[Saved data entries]
----------------

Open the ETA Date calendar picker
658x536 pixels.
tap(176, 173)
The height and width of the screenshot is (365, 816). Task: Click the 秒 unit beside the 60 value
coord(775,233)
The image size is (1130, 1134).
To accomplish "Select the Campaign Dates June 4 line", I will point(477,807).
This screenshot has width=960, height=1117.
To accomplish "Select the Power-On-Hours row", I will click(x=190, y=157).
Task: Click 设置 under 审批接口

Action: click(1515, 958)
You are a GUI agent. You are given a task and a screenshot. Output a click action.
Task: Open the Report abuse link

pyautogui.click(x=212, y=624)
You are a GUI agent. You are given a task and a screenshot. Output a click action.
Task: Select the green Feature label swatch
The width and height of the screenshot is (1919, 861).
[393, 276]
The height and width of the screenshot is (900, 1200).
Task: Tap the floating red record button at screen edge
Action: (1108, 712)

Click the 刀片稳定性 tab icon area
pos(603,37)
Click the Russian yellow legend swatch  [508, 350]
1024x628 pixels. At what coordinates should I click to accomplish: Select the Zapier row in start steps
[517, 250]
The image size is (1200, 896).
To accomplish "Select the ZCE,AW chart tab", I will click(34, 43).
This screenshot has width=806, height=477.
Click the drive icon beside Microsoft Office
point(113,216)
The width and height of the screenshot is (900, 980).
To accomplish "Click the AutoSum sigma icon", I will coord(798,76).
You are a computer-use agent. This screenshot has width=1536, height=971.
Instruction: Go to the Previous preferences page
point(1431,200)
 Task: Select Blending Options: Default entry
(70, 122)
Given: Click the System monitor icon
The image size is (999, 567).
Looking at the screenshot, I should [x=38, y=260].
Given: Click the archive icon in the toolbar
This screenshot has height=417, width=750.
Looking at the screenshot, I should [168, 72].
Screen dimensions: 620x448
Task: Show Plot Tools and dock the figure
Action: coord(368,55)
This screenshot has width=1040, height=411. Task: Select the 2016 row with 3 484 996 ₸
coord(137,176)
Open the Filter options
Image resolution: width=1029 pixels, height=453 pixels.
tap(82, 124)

----------------

## [Exercise goal]
The required output is every line above from the one with "Task: Select the green Feature label swatch" down to the one with "Click the Russian", restated word for word, ends included.

## [Task answer]
Task: Select the green Feature label swatch
The width and height of the screenshot is (1919, 861).
[393, 276]
The height and width of the screenshot is (900, 1200).
Task: Tap the floating red record button at screen edge
Action: (1108, 712)

Click the 刀片稳定性 tab icon area
pos(603,37)
Click the Russian yellow legend swatch  [508, 350]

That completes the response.